Завтра к вечеру прибудет под охраной гвардии внук Темучина сын Джучи, в губах которого зазмеится капризное недовольство, а в глазах вспыхнет ярость, если Субудай еще не сможет доложить ему о взятии города.
– А разве не вся орда во главе с Батыем одновременно подошла к Торжку?
– Нет. Батыю незачем было спешить, имея двух таких надежных псов, и он под охраной гвардии ехал с гаремом за стремительным авангардом Субудая. Бурундай же со своим войском в это время еще шел на Сить, откуда после разгрома остатков владимирских войск и народного ополчения, чтобы не давать крюк ледовым восточным обходом, взял напрямик, по льдам попутных речек, иначе б не мог оказаться в Ширенском лесу.
– Да кто теперь знает, где был этот летописный Ширенский лес?
– Местные жители знают, потому что он и сейчас так называется, и стоит на прежнем месте, конечно, поредевший. Кстати, историк С. М. Соловьев указывал довольно точные его координаты – «у села Ширинское, прежде бывший монастырь, от Кашина в 23 верстах, от Калязина в 38–40, при реке Ширинке, впадающей в Медведицу». Как и тысячи лет назад, лес этот питает ручьями Ширинку и Медведицу, молчаливо хранит в своей памяти сцену казни ростовского пленного князя Василька… Василько был убит 4 марта 1238 года. Бурундай через день-два вышел на зимний волжский ледовый большак. А Субудаю надо было догрызать Торжок, этот нежданно крепкий орешек. Иначе – гибель всего войска.
– Почему?
– Скоро доберемся до ответа… А пока Субудай едет вокруг Торжка.
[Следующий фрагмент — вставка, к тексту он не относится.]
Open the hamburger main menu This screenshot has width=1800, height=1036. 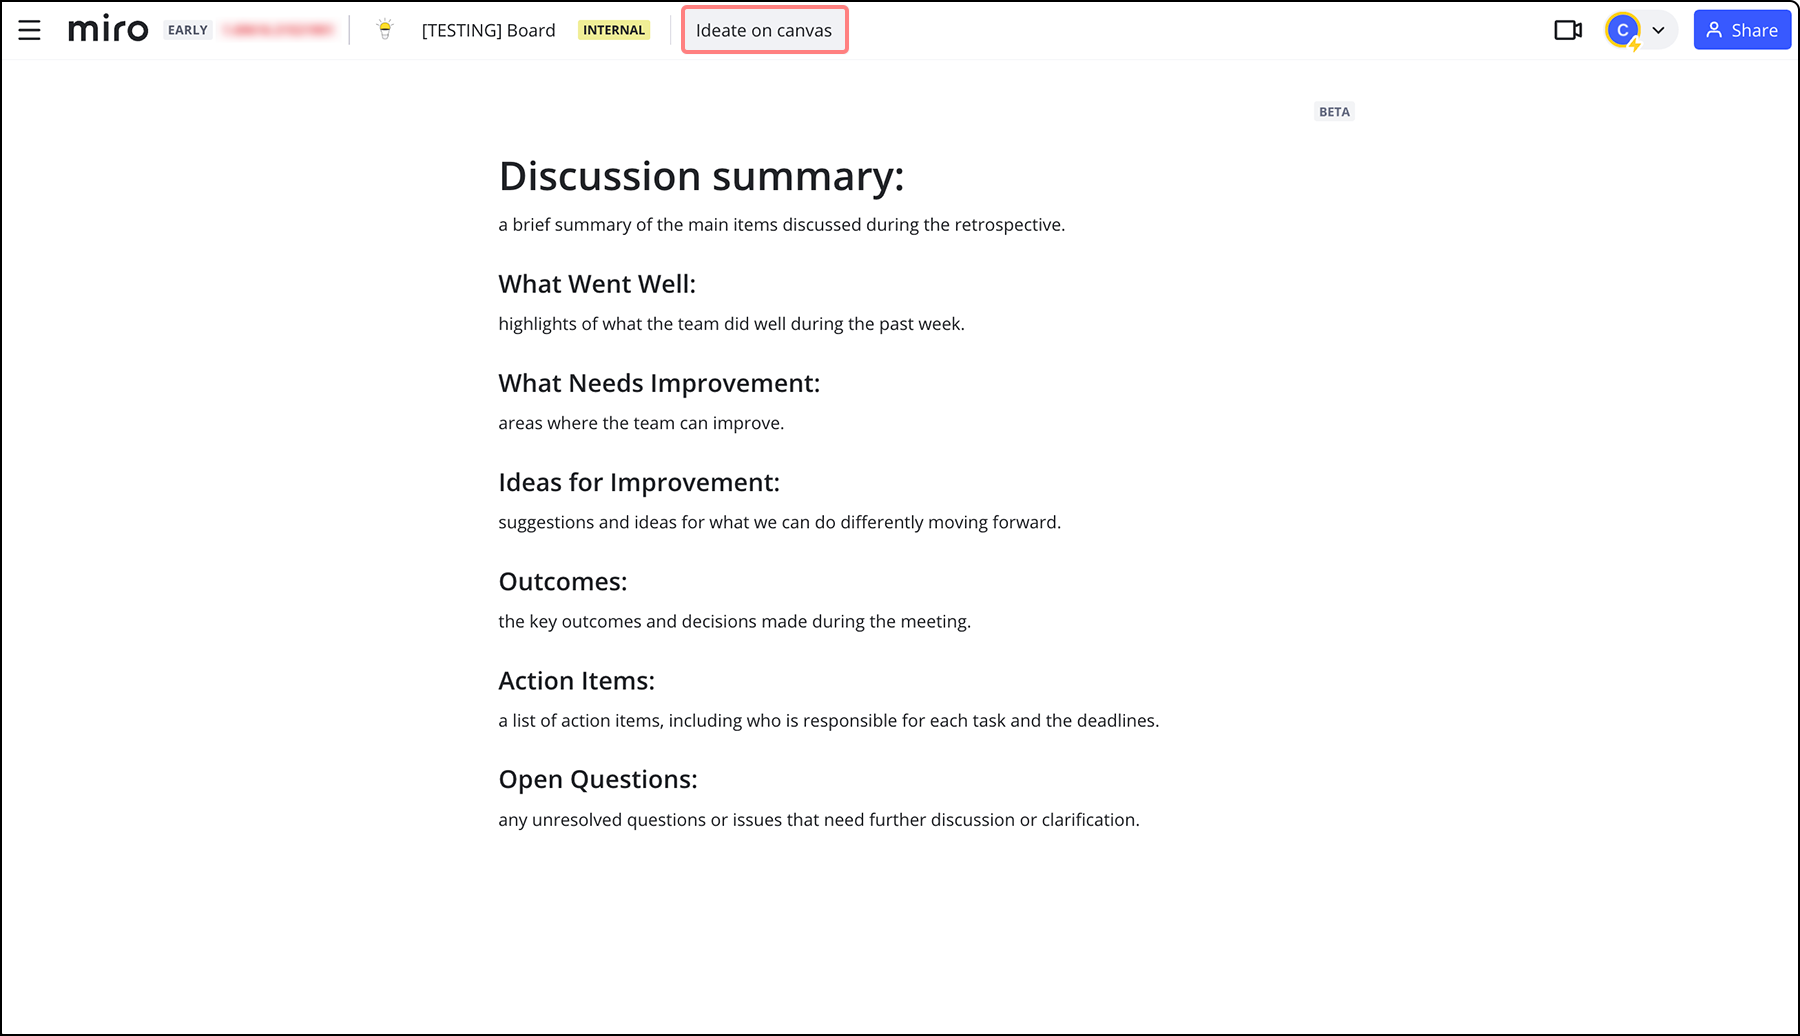point(30,30)
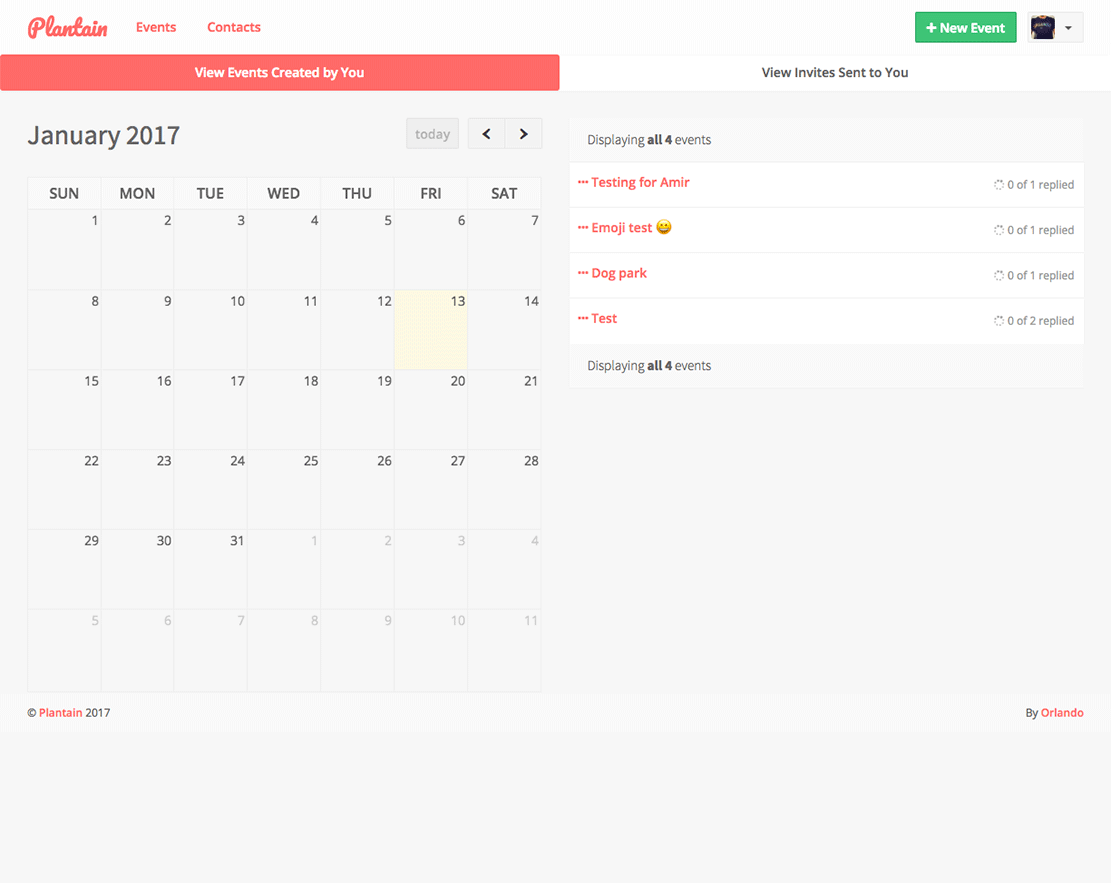The width and height of the screenshot is (1111, 883).
Task: Click reply status spinner for Testing for Amir
Action: (x=998, y=185)

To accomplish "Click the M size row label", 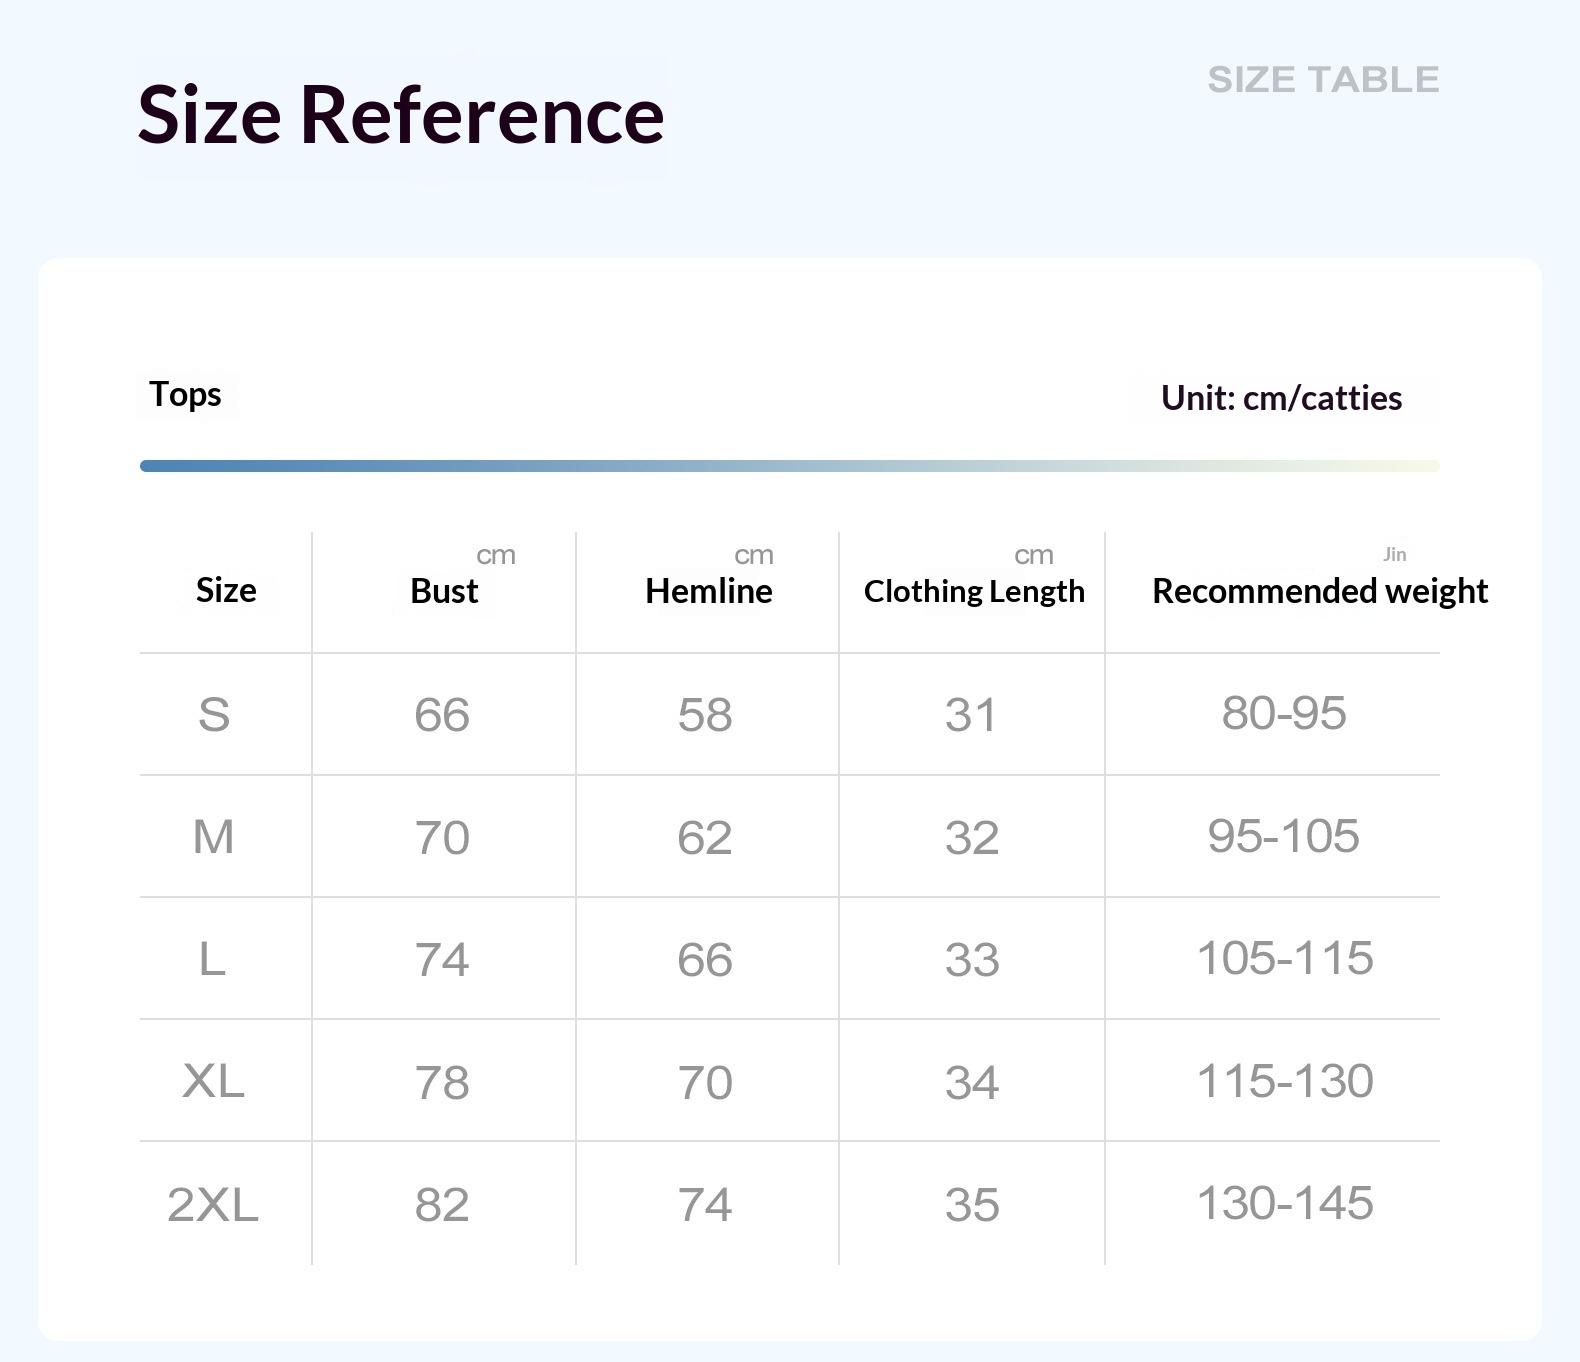I will tap(214, 837).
Вот он поймал взгляд пленного раба – взблеск синего лезвия сабли, который стоило бы тут же погасить саблей телохранителя, но пусть это произойдет завтра, под стеной, – большой труп его затвердеет, станет ступенькой для штурмующего. Полон велик и опасен. Под стенами, где хозяйка – смерть, урусские рабы разрубают звенья вязи, чтобы броситься на воинов Субудая, только смерть находит их прежде. Нет, он, Субудай, не предполагал, что люди этого большого лесного народа окажутся такими! Когда все привычно, хотя и трудно, с невозвратимыми потерями, завершилось в последнем городе, стоящем в начале этой дороги, ему привели юного уруса с отрубленной кистью правой руки. Это он, раненный, рванулся и добрался зубами до горла его, Субудая, любимого сотника, который после битвы должен был стать тысячником. Субудаю захотелось посмотреть на сердце пленника. Юноша, что-то шепча, помахал перед собой кровавым обрубком. Потом, полоснув по джиганхиру ярым взглядом, подставил грудь палачу… Сердце его было точно такое, как у монголов, урянхайцев, джурдже и гурджиев…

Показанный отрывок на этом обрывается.